Un jour sans faim

Le 20 mars dernier était une journée pour le moins chargée. On fêtait tout d’abord le printemps. Ensuite, la journée du bonheur. Oui, il existe bien une journée réservée par l’Organisation des Nations unies au bonheur. Et comme un bonheur ne vient jamais seul, cette première édition est célébrée le même jour que la journée internationale de la Francophonie.

 
Mais le 20 mars, c’est aussi la journée sans viande. Là, je bats ma coulpe. D’abord parce que j’avoue ne jamais avoir entendu parler de cette journée, dont la première édition vit le jour en… 1985. Ensuite parce qu’autant j’ai fêté le printemps à la terrasse d’un café du sud parisien, autant j’ai respecté la journée du bonheur en ne trucidant pas mon voisin, autant j’ai fêté la journée mondiale du français en ne massacrant ni la syntaxe ni la concordance des temps, autant j’ai honoré la 29e édition de la journée sans viande… autour d’un coeur de rumsteck saignant sauce au poivre. À ma décharge, quelle discrétion !
 
Avouez que cette journée n’est pas des plus médiatisées. Il y a bien urgence, pourtant, à réfléchir à notre consommation de viande. Disons même notre consommation d’animaux. Devant ce pavé de rumsteck, je ne voyais pas qu’en France, chaque jour, plus de trois millions d’animaux, soit plus d’un milliard par an, sont abattus pour la consommation humaine. Pressé par le temps, je l’ai englouti sans même me douter que, pour 1 kilo de boeuf, il faut de 7 à 10 kilos de céréales et… 15 500 litres d’eau. Alors que j’avalais la dernière bouchée, j’étais loin de me dire que la production de viande compte pour environ 18 % du total des émissions mondiales de gaz à effet de serre, tous cycles confondus, ce chiffre incluant l’atteinte aux forêts, la production et le transport d’engrais, la consommation des carburants et les émissions de gaz méthane par les animaux.

[DONNÉES]:
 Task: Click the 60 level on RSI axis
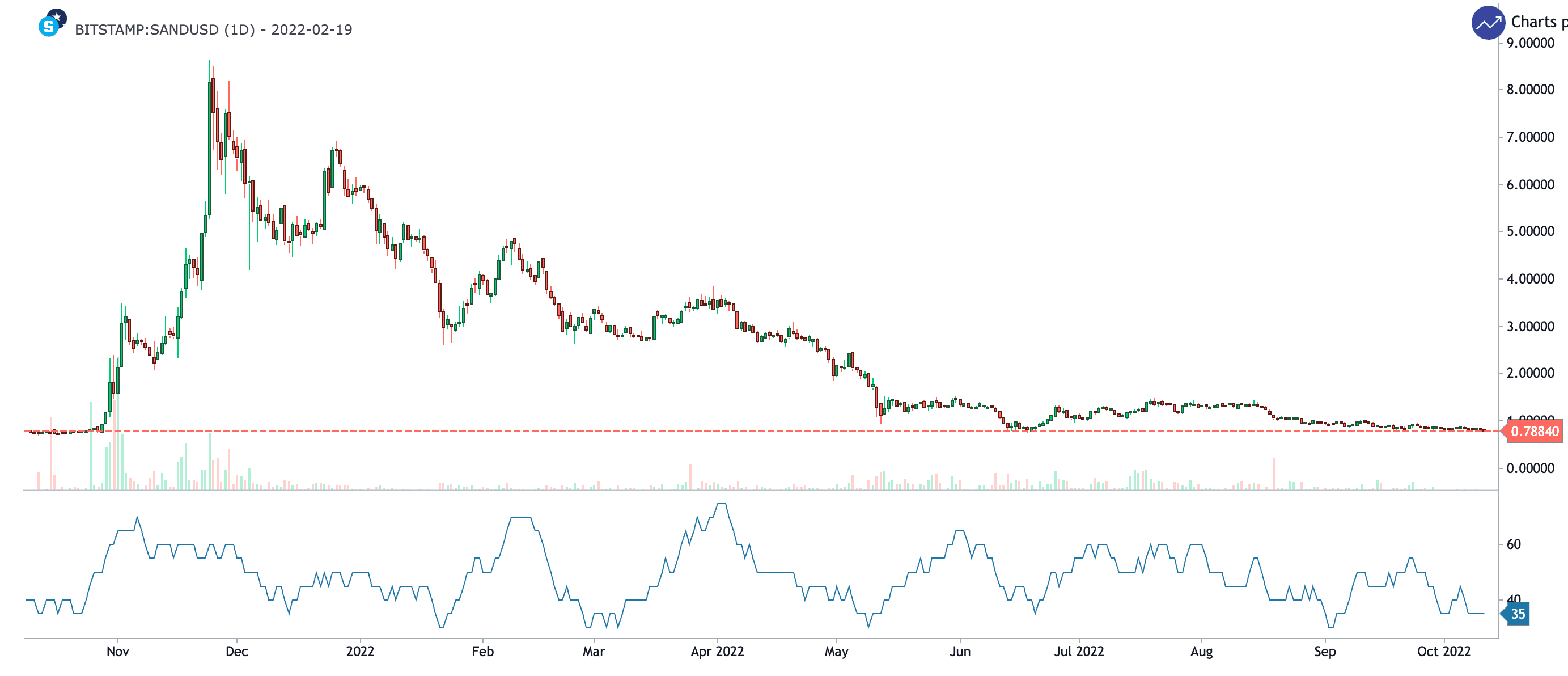point(1513,544)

[CONSIGNE]: Rédigez la suite du texte consacré à la journée sans viande, en commençant juste après sa dernière phrase.

[RÉPONSE]:
 
En revanche, j’ai repensé à ce Marseillais qui a écopé d’un an ferme pour avoir maltraité un chaton. La peine est lourde alors qu’au regard du Code civil, il y a peu de différence entre le lancer de chat et le lancer de chaise, l’animal étant considéré comme un meuble. Concours de circonstances, quelques mois avant, en octobre 2013, une proposition de loi a été enregistrée au Sénat reconnaissant à l’animal le caractère d’être vivant et sensible, pour que soit remplacé dans le Code civil le mot « objets » par le mot « animaux ». Et si ce projet de loi s’appliquait aux animaux domestiques, ces chevaux, ces vaches, ces boeufs qui ont participé à l’essor de l’espèce humaine en l’aidant à développer ses déplacements, son prestige, son agriculture, peut-être repenserions-nous notre rapport à sa chair. À commencer par mieux l’élever, mieux le transporter, mieux le sacrifier, quitte à ce que soit répercuté sur le prix de sa chair le coût d’un tel respect, et, puisque cette chair aurait un coût substantiel, peut-être aurions-nous un peu plus notion de la valeur qu’elle représente. Nous en consommerions moins, certes, mais mieux, et notre santé ne s’en porterait pas plus mal, notre éthique non plus… Chiche ?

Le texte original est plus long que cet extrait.